Which of these is a consequnce of removing a method declaration from an interface after it has been implemented?a. There are no consequences, interfaces can always be modified to remove methods. b. The method definitions would need to be removed from every subclass that implements the interface.c. Code would breakwhenever an interface reference is used to polymorphicaly call the method in an instance of an implementing class

Respuesta :

Answer:

Option (a)

Explanation:

It will not produce any error as if a function is declared in the interface and then implemented by a class same function can be defined, but if that declaration is removed then also that class will consider that method as new declaration and it won't produce any type of error.

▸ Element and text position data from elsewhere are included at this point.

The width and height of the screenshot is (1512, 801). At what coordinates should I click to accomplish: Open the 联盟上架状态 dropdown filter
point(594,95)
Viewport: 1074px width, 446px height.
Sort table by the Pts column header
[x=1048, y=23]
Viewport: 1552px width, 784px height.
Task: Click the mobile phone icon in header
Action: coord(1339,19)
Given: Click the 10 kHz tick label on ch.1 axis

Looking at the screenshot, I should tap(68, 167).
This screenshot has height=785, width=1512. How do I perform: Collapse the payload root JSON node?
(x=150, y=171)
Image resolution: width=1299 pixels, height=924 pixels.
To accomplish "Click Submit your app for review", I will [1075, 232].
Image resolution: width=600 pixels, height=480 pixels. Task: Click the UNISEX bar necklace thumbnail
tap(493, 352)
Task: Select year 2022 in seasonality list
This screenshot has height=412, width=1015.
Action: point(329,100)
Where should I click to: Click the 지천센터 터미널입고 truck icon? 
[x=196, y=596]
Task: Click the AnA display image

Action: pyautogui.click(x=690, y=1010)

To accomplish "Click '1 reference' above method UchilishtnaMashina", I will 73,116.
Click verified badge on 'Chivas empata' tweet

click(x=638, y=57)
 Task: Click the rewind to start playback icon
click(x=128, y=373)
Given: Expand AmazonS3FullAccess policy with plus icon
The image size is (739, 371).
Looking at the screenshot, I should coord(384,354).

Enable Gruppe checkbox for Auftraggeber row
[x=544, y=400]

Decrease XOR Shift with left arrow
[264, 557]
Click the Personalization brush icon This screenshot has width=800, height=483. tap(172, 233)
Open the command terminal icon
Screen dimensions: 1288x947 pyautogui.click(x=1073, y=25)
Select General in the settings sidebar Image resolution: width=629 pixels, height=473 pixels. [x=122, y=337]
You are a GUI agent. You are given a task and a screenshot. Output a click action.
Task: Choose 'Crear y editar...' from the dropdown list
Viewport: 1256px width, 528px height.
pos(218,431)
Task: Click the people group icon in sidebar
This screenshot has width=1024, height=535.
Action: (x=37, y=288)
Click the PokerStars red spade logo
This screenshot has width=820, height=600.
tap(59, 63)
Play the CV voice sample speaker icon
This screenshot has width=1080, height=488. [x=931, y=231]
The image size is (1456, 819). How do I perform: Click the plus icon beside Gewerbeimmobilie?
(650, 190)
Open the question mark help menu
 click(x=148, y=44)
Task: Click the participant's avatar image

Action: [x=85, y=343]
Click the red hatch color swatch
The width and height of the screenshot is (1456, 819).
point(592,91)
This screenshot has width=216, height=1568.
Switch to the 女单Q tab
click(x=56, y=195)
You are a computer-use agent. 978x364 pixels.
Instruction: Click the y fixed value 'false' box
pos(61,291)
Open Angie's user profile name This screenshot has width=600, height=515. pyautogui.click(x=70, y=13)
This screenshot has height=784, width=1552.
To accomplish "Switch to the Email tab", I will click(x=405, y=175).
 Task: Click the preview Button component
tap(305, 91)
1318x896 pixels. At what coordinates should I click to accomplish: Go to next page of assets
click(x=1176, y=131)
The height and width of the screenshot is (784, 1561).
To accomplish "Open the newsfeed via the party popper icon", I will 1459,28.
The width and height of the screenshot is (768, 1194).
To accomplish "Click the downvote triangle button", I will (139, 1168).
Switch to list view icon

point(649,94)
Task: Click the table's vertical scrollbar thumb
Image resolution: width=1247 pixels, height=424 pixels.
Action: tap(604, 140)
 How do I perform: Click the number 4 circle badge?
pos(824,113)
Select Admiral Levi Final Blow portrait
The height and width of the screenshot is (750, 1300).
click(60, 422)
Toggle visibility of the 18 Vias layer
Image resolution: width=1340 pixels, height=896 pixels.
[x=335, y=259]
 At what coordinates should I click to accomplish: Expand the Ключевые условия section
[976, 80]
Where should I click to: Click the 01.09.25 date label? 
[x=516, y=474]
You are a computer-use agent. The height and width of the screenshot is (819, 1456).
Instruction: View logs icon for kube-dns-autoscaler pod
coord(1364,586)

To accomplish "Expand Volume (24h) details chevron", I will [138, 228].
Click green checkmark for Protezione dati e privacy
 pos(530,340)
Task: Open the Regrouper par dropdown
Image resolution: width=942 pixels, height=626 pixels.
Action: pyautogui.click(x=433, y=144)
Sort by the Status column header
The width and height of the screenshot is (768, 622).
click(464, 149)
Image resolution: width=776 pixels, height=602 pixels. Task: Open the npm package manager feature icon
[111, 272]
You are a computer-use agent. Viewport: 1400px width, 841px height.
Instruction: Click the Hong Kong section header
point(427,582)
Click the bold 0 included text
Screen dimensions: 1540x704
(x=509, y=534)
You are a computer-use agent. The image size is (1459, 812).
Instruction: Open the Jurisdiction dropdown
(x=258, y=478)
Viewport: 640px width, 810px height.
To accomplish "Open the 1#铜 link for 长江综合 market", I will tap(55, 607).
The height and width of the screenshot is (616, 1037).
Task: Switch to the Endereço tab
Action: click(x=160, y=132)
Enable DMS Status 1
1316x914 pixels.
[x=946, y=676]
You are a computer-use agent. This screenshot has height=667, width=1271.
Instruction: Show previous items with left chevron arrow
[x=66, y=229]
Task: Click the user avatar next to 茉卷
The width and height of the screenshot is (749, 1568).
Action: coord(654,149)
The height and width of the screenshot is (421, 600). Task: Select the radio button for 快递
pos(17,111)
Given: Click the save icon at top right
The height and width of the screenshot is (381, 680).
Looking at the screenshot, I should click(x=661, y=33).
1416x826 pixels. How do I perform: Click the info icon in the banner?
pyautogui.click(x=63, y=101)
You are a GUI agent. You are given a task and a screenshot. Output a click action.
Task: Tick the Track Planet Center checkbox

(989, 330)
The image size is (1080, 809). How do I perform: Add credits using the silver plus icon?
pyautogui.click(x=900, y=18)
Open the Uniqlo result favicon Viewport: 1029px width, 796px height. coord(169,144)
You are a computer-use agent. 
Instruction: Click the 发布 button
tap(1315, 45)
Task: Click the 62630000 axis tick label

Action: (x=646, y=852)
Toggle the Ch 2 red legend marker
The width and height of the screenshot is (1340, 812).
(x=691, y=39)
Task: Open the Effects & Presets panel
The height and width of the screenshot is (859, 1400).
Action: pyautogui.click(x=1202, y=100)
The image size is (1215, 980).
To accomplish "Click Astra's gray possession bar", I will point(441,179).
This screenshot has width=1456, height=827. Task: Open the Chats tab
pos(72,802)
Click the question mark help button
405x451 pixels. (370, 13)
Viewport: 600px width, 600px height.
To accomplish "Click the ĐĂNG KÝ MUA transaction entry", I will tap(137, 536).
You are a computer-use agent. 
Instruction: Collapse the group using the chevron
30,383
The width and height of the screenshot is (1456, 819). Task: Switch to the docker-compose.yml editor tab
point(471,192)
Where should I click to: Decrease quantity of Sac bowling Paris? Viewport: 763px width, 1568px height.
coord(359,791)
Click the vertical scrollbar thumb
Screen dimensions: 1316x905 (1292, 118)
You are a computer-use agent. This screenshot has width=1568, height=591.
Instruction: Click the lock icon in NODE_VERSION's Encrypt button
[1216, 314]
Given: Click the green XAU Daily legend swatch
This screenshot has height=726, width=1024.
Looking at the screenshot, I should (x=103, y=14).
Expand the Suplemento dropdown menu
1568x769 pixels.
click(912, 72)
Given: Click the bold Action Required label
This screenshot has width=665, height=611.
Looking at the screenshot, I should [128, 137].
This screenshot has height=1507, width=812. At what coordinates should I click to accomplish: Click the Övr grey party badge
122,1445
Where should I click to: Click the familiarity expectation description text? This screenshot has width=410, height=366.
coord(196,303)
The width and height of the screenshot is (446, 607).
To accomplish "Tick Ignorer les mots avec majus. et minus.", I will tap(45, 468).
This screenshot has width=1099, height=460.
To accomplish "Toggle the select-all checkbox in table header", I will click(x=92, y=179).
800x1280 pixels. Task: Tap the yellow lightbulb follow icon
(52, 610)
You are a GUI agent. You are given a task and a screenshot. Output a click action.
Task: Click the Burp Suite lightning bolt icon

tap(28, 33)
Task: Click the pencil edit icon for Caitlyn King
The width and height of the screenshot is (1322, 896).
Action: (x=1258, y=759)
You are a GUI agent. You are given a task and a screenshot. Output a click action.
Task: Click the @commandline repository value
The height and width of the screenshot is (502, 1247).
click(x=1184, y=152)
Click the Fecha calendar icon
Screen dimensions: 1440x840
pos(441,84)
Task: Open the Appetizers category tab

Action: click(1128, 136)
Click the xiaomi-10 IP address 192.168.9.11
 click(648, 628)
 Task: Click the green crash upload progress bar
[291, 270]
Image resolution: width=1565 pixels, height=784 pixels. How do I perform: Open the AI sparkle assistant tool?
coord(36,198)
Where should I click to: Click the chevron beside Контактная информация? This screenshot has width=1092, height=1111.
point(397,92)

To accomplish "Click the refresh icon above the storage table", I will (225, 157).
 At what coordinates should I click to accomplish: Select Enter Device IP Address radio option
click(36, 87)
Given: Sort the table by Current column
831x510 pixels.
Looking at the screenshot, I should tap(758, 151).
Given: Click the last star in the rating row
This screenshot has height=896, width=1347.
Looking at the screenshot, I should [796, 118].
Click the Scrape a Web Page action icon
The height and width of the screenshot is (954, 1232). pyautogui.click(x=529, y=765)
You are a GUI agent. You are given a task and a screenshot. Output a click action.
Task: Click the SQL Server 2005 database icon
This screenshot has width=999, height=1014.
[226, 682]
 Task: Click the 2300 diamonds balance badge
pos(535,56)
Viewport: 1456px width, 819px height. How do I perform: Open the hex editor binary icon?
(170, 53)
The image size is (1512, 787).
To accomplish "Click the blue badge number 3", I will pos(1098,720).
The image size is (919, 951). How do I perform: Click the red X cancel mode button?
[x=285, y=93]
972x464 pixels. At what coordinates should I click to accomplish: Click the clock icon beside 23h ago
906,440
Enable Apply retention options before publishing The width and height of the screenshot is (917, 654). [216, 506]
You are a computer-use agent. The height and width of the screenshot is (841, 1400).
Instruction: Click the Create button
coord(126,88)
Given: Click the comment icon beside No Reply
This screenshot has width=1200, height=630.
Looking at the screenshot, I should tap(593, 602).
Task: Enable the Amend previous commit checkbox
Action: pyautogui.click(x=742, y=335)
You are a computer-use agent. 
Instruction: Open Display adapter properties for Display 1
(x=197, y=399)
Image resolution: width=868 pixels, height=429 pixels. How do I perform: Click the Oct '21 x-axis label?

For example : if following code of Java  is run -

interface printing{  

   void print_it();   //method declared

   }  

class Student implements printing{  

public void print_it()    //method implemented

{

   System.out.println("Hello World");

}      

public static void main(String args[]){  

Student obj = new Student();  

obj.print_it();    //method called

   }  

}

OUTPUT :

Hello world

But if the program is altered and declaration of print_it is deleted from the interface like following :

interface printing{  

//method is removed from here

   }  

class Student implements printing{  

public void print_it()    //method implemented

{

   System.out.println("Hello World");

}      

public static void main(String args[]){  

Student obj = new Student();  

obj.print_it();    //method called

   }  

}

Still no error is generated and same output is displayed as before.